Specific emphasis will be laid on ending violence against women and children, and the prominent role men should play in condemning such crimes. Men in particular will be organised into visible community activities like marches and signature campaigns. These activities need to sustained throughout the year.

Community members, particularly the youth, will be encouraged to join the police reservists in accordance with guidelines provided by the ministry of safety and security. This is intended to support government's efforts to have 30,000 reservists by the end of 2002. Reservists will be trained in a variety of policing-related skills, such as how to take statements. They could be used to staff information gathering centres set up at shopping complexes, parking lots, taxi ranks and bus ranks, and provide other support to the police.

Emphasis will be laid on the need for people to accept personal responsibility for tackling crime. Through Operation Thetha, communities will be mobilised to report all criminal or suspicious activities to the police. This campaign is aimed also to strengthen relations between the police and public and ease tensions where they exist. The volunteer campaign will also discourage people from buying stolen goods, ensuring that people understand that buying stolen property supports criminal behaviour.

Communities will also be mobilised to ensure that all workplaces are safe, and that they comply with South African health and safety legislation. Efforts will be made to forge good relations between employers and employees by exposing racism, xenophobia and all forms of intolerance at the workplace. Ongoing problem of violence in workplaces, hostels and farms will come under the spotlight.

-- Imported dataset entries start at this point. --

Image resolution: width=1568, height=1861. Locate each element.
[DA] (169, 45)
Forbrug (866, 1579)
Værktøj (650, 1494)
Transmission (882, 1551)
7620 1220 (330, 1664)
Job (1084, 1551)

The safety and security campaign will be supported by ANC public representatives in parliament and the provincial legislatures and local councillors, who will be deployed to various areas to participate in volunteer activities.

This campaign will build on the significant progress that has been made in the past year to transform the criminal justice system and implement the national crime prevention strategy, both critical to the achievement of peace and stability in South Africa.

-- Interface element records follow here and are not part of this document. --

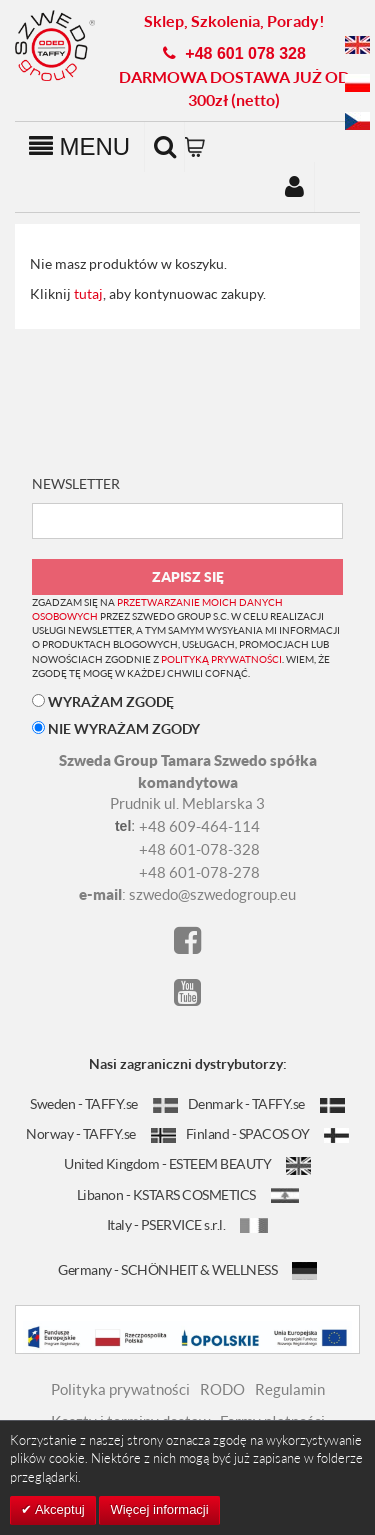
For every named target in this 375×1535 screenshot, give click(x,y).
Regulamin (290, 1389)
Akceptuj (58, 1509)
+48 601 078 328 (245, 53)
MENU (79, 146)
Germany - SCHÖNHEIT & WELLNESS (187, 1269)
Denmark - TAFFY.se (266, 1103)
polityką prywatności (221, 659)
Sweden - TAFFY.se (104, 1103)
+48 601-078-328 (199, 849)
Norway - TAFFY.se (101, 1133)
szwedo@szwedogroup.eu (212, 894)
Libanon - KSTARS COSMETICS (188, 1194)
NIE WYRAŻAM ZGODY (116, 728)
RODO (222, 1389)
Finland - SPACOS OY (268, 1133)
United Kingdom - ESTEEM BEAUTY (187, 1163)
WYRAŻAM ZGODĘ (103, 701)
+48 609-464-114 (199, 826)
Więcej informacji (159, 1509)
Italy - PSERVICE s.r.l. (188, 1224)
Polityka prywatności (120, 1389)
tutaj (88, 293)
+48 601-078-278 (199, 872)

Much work has been done to overhaul the entire Criminal Justice System (CJS), better equipping it to apprehend and prosecute perpetrators, to secure and care for victims, and to entrench a respect for the rights and safety of all South Africans.

The Court Process Project has been established to improve management and efficiency of the court system by developing a docket management and event notification system between the police, prosecution, courts and prisons. Court backlogs have been reduced through the introduction of Saturday courts.

Justice Centres that provide civil and criminal legal services to the poor and indigent are being established, with 24 centres already launched. The Automated Fingerprint Identification System has been implemented, accelerating and improving the investigation process through the speedy identification of suspects and accessing of previous criminal records. The DNA database has also enhanced successful prosecutions.

Progress in the implementation of the National Crime Prevention Strategy (NCPS) has resulted in a reduction in the levels of crime in the country. This includes the stabilisation, within the short period of one year, of 100 out of the 145 high crime areas identified as priorities. These areas were prioritised for the purpose of intelligence-driven operations, with police in these areas receiving training in advanced intelligence profiles and analyses.

There has been a reduction in the number of crimes committed against women and children, family violence and the sexual abuse of women and children. There has also been a reduction in the number of cases of murder and armed robbery, including hijacking and heists.